Still, Trump appeared fidgety while seated next to his stony Russian counterpart, whom he has repeatedly congratulated and tried to flatter before meeting him in Helsinki. In his opening remarks, he did it again.
"First of all Mr. President, I'd like to congratulate you on a really great World Cup," Trump said. "One of the best ever from what everybody tells me and also for your team, itself, doing so well."
During the five-minute photo opportunity and brief remarks, Trump hunched forward in his chair, tapped his fingers together with his hands making an upside-down triangle – a gesture he has made in the presence of other leaders in high-stakes settings. His head swiveled back and forth between the news cameras and his translator, but he rarely looked at the Russian president.
Compared with Trump, who leaned forward toward the cameras, his eyes darting back and forth, Putin appeared clamped into his chair. The Russian president's eyes rarely left the floor, and if they did, they were focused on Trump. His hands rarely left two fixed positions – one on his lap, the other curled backward, gripping the chair.
Trump, who has called journalists the enemy of the people, did not answer questions from the news media. When a journalist shouted a question about Russia tampering with the 2016 election, Putin's face appeared to curl into a smirk.
For Putin, a Russian jet, a Russian limousine and a delay
Putin arrived in Finland aboard a Russia-made Ilyushin-96 jet from Moscow and headed into Helsinki in his new, Russian-made limousine, which is even bigger than the U.S. president's state car, known as the "Beast."
Russia's national airline, Aeroflot, and other Russian carriers mostly ditched Russian jets years ago and now fly planes made in the United States by Boeing and in Europe by Airbus. But Putin, who has poured billions of dollars into supporting Russia's flagging aircraft industry, has stuck with the Ilyushin, a Soviet-era design.
As often happens with the Russian leader, Putin ran late – his airplane did not land until after 1 p.m. – leaving Trump cooling his heels in his guesthouse for almost an hour past his scheduled time to leave for the palace.
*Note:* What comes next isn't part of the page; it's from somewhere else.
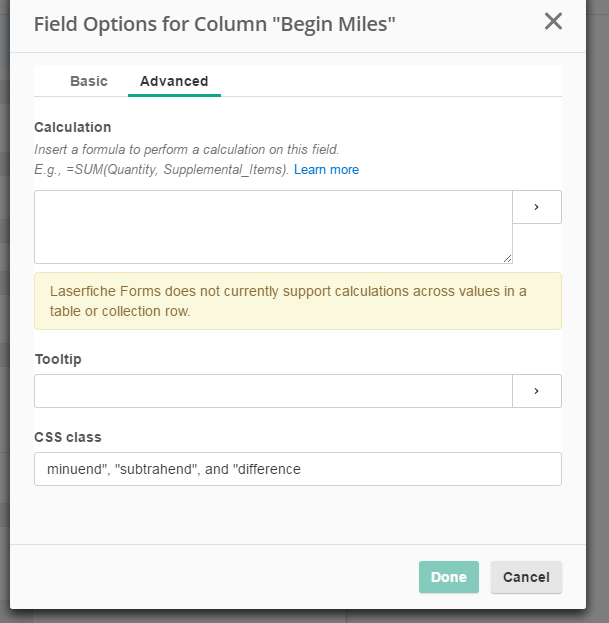Cancel the field options changes
The image size is (609, 623).
(x=526, y=577)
They shook hands in front of the news cameras before heading into private talks, an hour behind schedule.
That Trump and Putin met one on one – with interpreters present but no advisers – added an element of unpredictability to a high-stakes encounter.
Trump's perceived admiration of Putin, his urging at the recent Group of 7 meeting that Russia be readmitted despite its annexation of Crimea and his efforts to minimize U.S. intelligence about the impact of Moscow's cyberattacks on the 2016 election had foreign policy experts and some in the White House wondering what he may give away to Putin – deliberately or inadvertently.
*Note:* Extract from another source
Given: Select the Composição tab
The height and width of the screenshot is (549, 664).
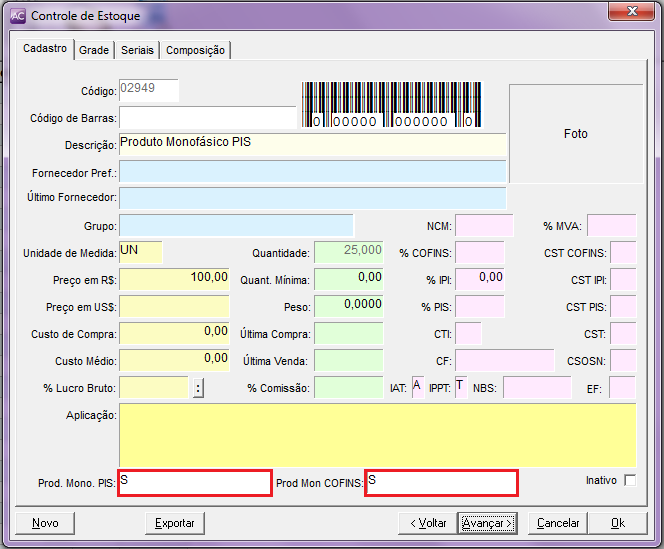Looking at the screenshot, I should click(196, 50).
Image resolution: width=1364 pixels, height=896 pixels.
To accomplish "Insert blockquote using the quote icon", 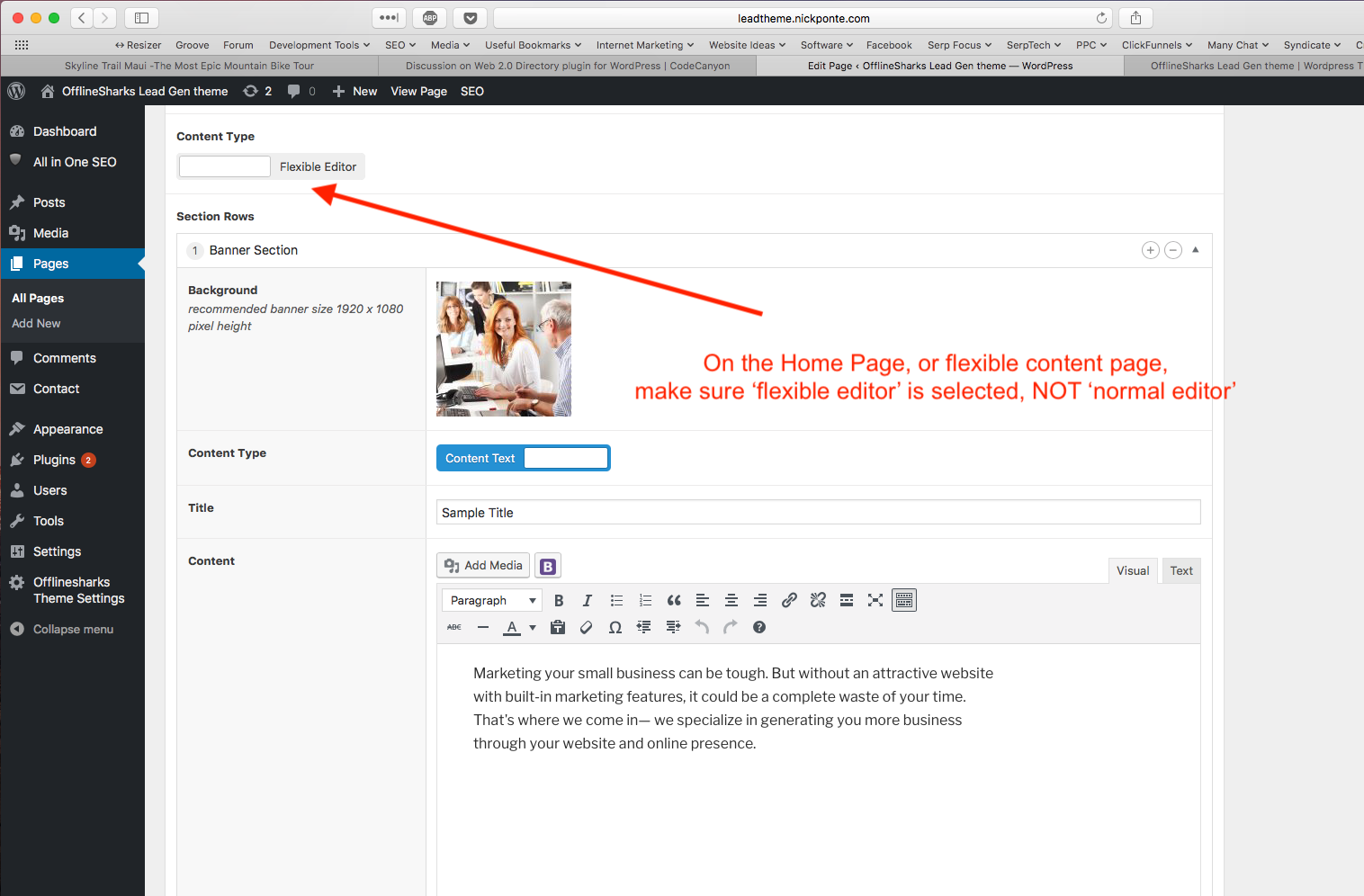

Dan Coats, the director of national intelligence, on Friday compared the danger of Russian cyberattacks with the warnings the United States had of increased terrorism threats before the Sept. 11 attacks. "The warning lights are blinking red again," Coats said. "The digital infrastructure that serves this country is literally under attack."
He said Russia should be held to account.
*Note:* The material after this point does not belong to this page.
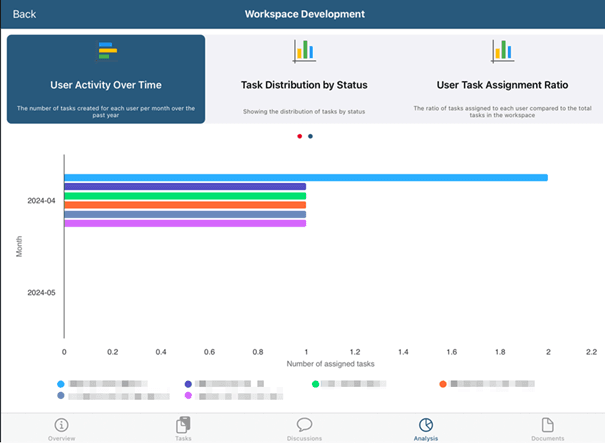This screenshot has height=443, width=605.
Task: Open the Tasks clipboard icon
Action: pyautogui.click(x=183, y=425)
Allies including Britain say they welcome the Helsinki meeting, but May warned that it must address Russian "malign activity." (Russia is the chief suspect in an attack using a nerve agent on British soil that led to a woman's death.)
Some analysts also note that while Trump abhors briefing memos, Putin would be well schooled before the meeting. Analysts say the fact that the meeting occurred at all is already a victory of sorts for the Russian leader.
White House advisers have described the summit meeting as a chance to reset a tense relationship, and Trump has dismissed concerns, mocking those who point to Putin's past as a spymaster, suggesting that he could manipulate the American leader.
"'You know, 'President Putin is KGB,' and this and that," Trump said before the meeting. "You know what? Putin's fine. He's fine. We're all fine. We're people. Will I be prepared? Totally prepared. I've been preparing for this stuff my whole life."